The same can be said of Hanson’s approach to dance theater, which blends pure, contemporary dance with supporting set design—“Floe” includes huge inflatable icebergs by frequent collaborator Bob Faust—and relaxed, authentic-feeling dialogue that has space for gentle conflict and humor. Hanson and Bockley seem keenly aware of the need to include a spoonful of sugar in a potent dose of some bitter medicine. We discuss how “Moby Dick” factors into the show, and Bockley talks about adapting the cook’s sermon to the sharks into a sermon to the audience about consumption.
“It’s ironic. In ‘Moby Dick,’ it’s a burlesque and everyone is in on the joke, including the cook,” Bockley says. “He’s saying, ‘Hey, come on sharks, knock it off,’ and they’re all eating in a frenzy of blood. It’s parodying religion, telling people to not be who they are.”
Hanson says, “In ‘Floe,’ Damon [D. Green] is admonishing the audience in a very preacherly way, and it’s kind of direct address.“ She turns to Bockley, “You’ve been open to him shaming the audience, I’ve been more like, ‘Mmm, let’s not point the finger too much.’ But he’s talking to the audience as sharks as consumers, as frequent fliers: use less, use less.”

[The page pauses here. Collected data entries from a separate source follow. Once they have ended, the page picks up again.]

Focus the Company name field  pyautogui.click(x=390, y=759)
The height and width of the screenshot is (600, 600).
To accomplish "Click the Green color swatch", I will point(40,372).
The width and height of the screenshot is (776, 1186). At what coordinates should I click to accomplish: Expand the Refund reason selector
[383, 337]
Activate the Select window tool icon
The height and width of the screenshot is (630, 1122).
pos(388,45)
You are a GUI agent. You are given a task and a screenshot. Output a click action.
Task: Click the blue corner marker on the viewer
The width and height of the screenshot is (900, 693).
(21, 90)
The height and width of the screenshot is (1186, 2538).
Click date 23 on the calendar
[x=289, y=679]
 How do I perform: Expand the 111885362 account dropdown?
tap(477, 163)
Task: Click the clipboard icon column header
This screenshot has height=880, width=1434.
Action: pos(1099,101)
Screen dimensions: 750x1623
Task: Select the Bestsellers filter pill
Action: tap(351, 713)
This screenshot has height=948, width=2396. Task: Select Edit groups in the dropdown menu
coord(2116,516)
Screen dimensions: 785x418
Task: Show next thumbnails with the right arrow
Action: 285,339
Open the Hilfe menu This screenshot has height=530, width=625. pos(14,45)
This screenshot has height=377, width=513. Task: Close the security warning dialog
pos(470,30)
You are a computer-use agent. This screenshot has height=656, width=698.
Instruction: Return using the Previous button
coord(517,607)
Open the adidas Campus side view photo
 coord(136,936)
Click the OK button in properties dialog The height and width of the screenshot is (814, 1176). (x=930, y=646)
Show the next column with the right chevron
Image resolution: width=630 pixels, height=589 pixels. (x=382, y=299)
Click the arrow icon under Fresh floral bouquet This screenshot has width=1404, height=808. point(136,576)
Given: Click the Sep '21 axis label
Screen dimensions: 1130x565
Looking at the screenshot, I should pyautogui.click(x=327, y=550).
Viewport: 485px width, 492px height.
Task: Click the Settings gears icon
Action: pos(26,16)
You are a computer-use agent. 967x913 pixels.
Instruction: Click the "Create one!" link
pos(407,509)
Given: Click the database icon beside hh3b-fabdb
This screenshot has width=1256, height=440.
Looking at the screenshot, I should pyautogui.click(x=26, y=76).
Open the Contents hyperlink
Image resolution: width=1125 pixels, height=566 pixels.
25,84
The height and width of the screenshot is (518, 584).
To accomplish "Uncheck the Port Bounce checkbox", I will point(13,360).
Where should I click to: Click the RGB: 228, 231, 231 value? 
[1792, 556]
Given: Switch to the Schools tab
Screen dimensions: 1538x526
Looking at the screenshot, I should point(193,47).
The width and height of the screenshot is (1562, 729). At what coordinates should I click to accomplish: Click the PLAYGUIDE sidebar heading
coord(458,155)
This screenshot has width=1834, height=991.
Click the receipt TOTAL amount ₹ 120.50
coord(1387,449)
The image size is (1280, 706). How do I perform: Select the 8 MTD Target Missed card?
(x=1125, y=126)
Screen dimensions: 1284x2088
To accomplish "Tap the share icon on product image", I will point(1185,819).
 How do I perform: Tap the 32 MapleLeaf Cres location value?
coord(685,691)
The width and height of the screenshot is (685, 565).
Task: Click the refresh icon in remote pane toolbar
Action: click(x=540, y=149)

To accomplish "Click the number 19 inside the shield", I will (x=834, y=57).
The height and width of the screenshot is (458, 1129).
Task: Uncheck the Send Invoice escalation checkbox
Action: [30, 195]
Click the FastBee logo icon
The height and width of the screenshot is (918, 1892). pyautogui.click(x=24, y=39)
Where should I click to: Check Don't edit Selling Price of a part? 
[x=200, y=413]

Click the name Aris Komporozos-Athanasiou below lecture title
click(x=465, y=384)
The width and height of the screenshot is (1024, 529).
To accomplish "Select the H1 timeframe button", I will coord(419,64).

Whether “Floe” directly points a finger or not, the reality is we’re all implicated here, and the setting of Louis Sullivan’s elaborately stenciled temple to capitalism is reminder enough that we’re all together on this ship of fools, helmed by a madman. Hanson says that the post-show discussion is a critical component of the performance. “’Floe’ is meant to be a platform to spark thinking and conversation,” she says. “We’ve had post-show talks in Madison and at an excerpt showing at the Newberry Library, but I don’t feel like at any of these we’ve had the conversation I’ve been wanting to have. We’re in Chicago. Lake Michigan is rising. Why aren’t we talking about that?”
The key is talking. Hanson says that consensus amongst the climate scientists and activists she talks to, reads and follows on Twitter is that we need to talk more, which will lead to more voting and more action. “I’m not too interested in making work anymore that doesn’t have all of that information, all of that content,” she says. “Climate change is the issue. Bernie Sanders calls it the existential crisis of our time, and I think that’s true. It contains economic issues, it contains issues of racism and power, it contains all of it.”
Art Institute Chicago, 111 South Michigan, (312)857-7132, $15 Art Institute members, $25 non-members, artic.edu. April 22-25 at 7pm.
This event has been postponed. The rescheduled date TBA.